= Grandique Ferry, Nova Scotia =

Community in Nova Scotia, Canada

Grandique Ferry is a former community in Richmond County, Nova Scotia.

Currently classed a "locality" by the provincial government, it is situated on the northern shore of the Lennox Passage near Louisdale, opposite Grandique Point on Isle Madame.

The name "Grandique" is derived from the French meaning for "big ditch" or "big bank".

==History==

Grand Digue Ferry was a mission of Arichat in the early 19th century. There is a Grandique on Isle Madame, which claimed they had the mission. It was Grandique Ferry that had the mission according to Bishop John Cameron, in an article in the May 22, 1969, edition of the Antigonish Casket. It was about the History of L'Ardoise Parish. He wrote that the idea was eventually when a cleric was available to establish a parish to administer to the people of St. Peters Bay area from Grand Digue Ferry to L'Ardoise.
 The Diocese was in Arichat from 1844 to 1886. The seat of the diocese was transferred to Antigonish around 1886 and it happened under Bishop John Cameron.

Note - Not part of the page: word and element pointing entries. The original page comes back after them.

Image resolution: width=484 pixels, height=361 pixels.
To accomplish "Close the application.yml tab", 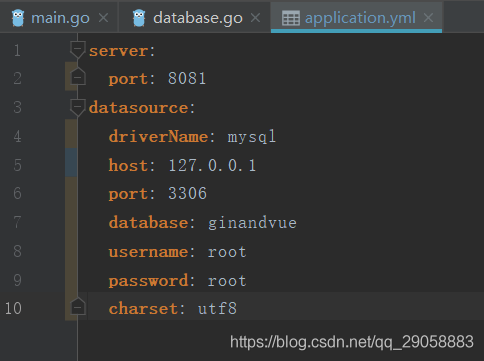I will point(428,18).
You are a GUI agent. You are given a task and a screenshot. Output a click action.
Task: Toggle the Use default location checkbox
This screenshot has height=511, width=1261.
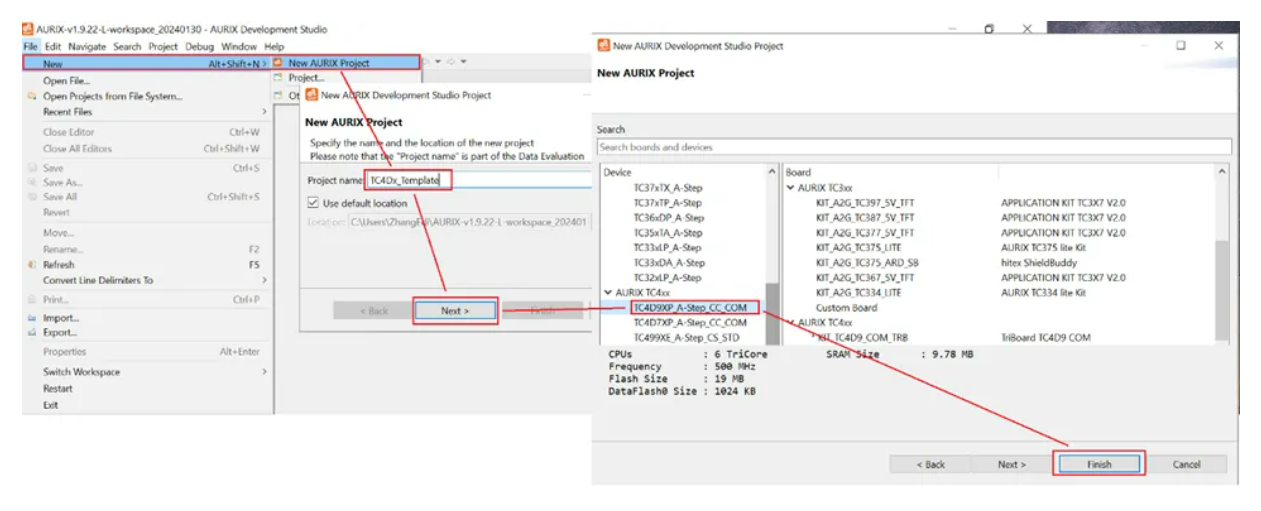pos(313,203)
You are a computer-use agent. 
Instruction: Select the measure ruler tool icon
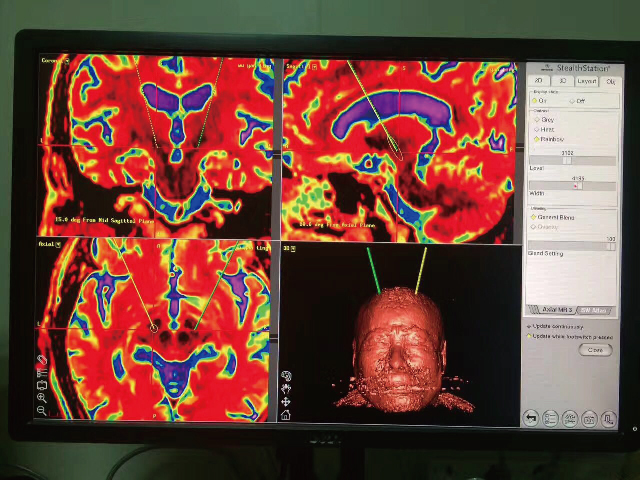[x=42, y=361]
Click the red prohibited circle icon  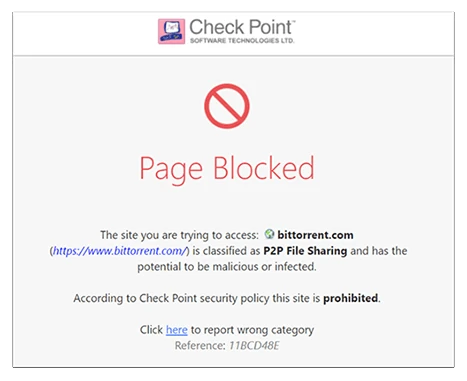pyautogui.click(x=227, y=106)
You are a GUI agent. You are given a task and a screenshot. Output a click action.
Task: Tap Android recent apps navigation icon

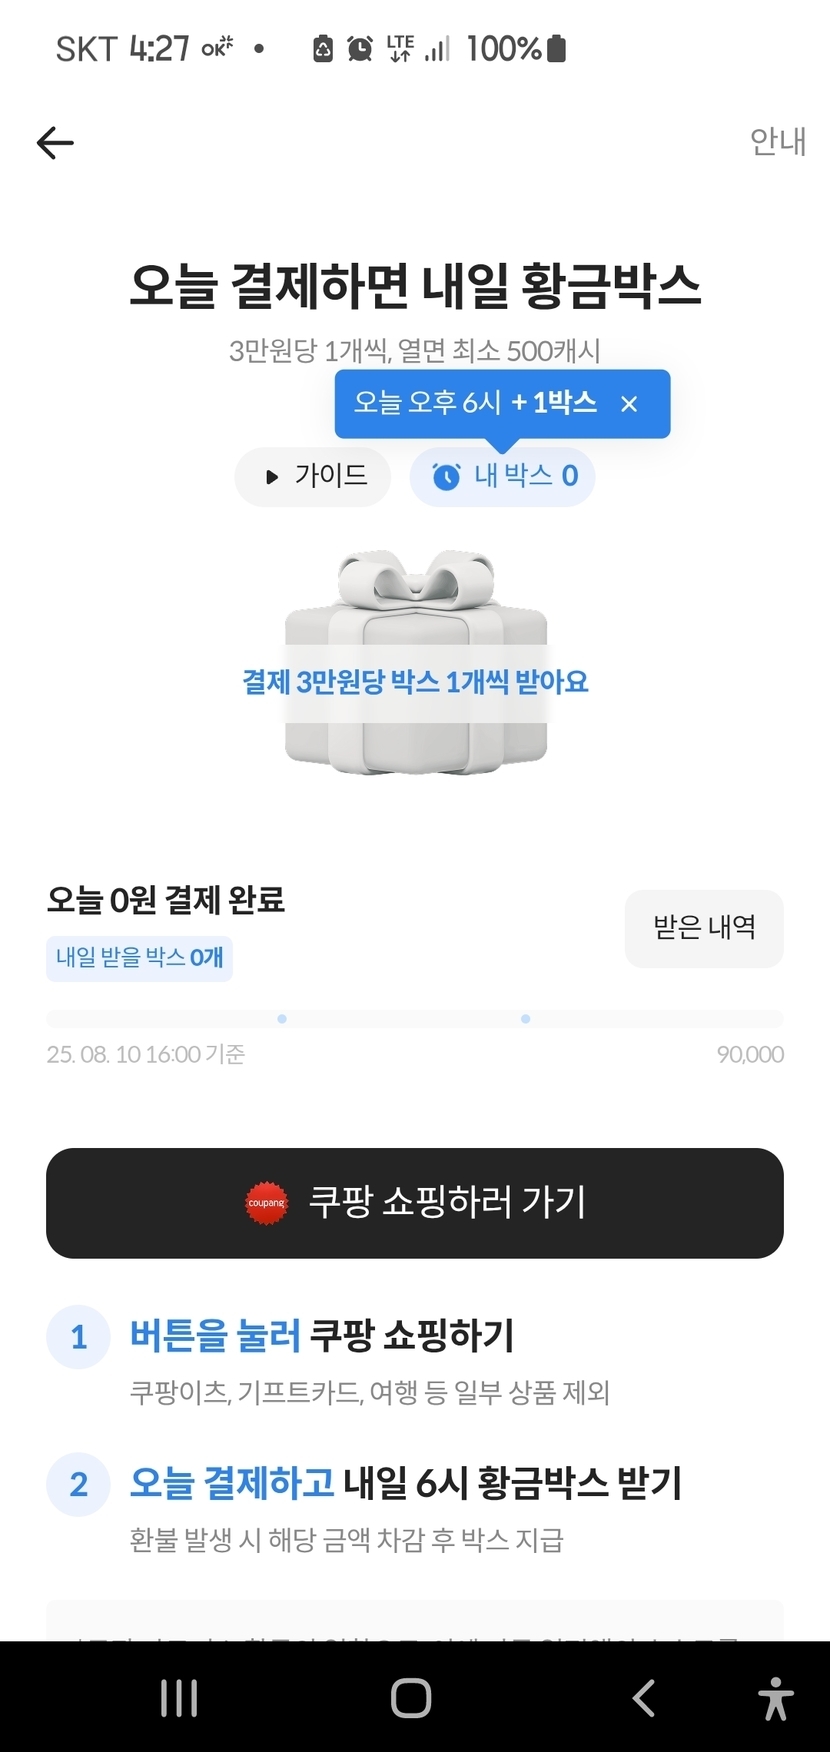(179, 1698)
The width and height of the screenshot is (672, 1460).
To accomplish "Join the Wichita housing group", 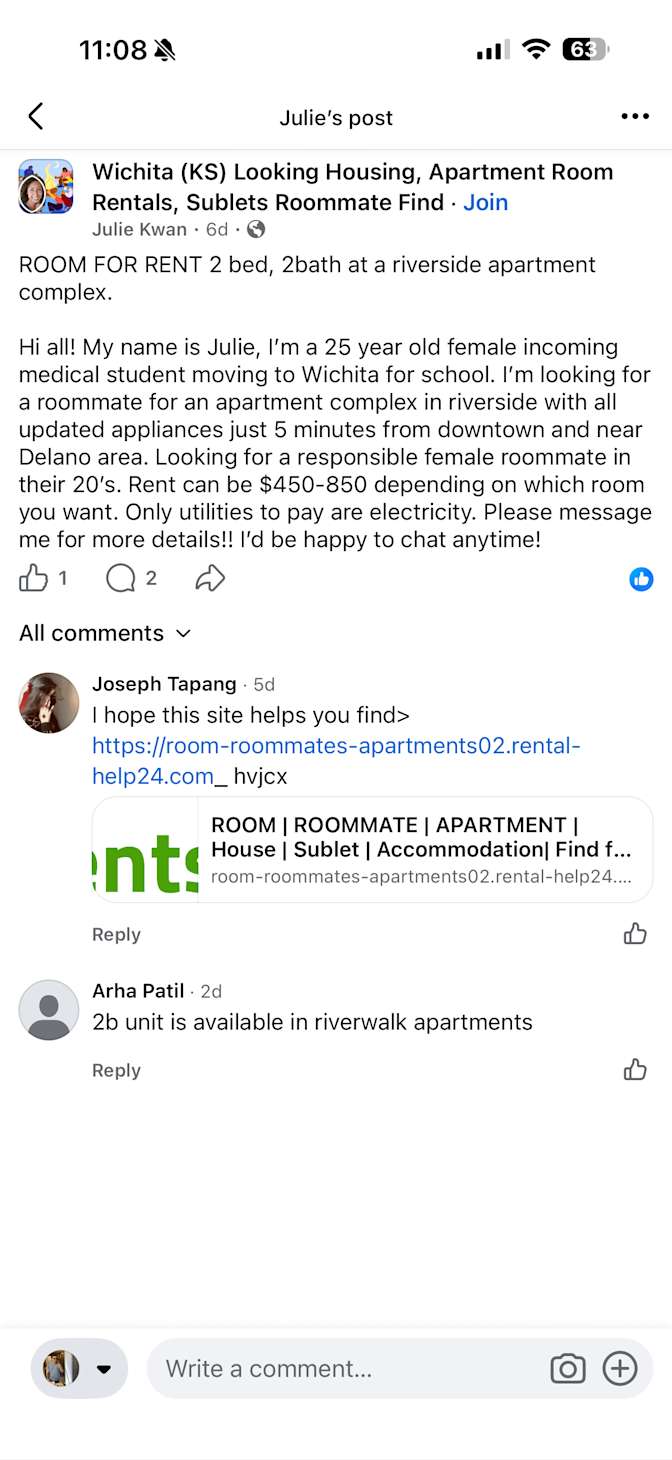I will [x=486, y=202].
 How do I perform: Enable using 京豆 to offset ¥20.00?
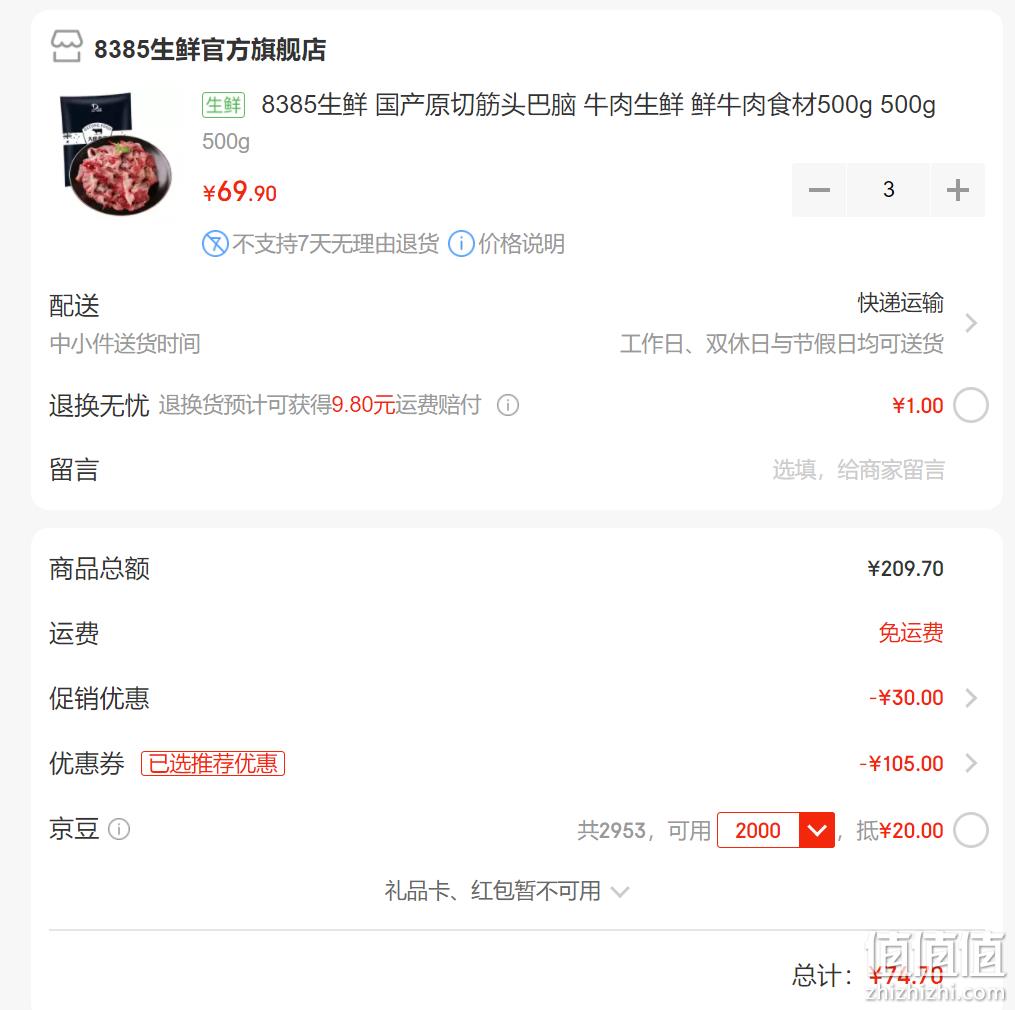point(971,830)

According to mission records Grandique Ferry had population of 76 in 1821. There were 44 adults and 32 children. River Bourgeois had a population of 58 in 1821.
This wouldn't be the back road of Grandique on the Island. River Bourgeois was an established community since the late 18th century.

In the summer of 1827, news that a new road was about to be built between the Grandique Ferry harbour on the Lennox Passage and the Ship Harbour road. The Harbour in 1827 was known as the Grandique Ferry . Travel to Arichat, the Gut of Canso and points west would soon become more tolerable.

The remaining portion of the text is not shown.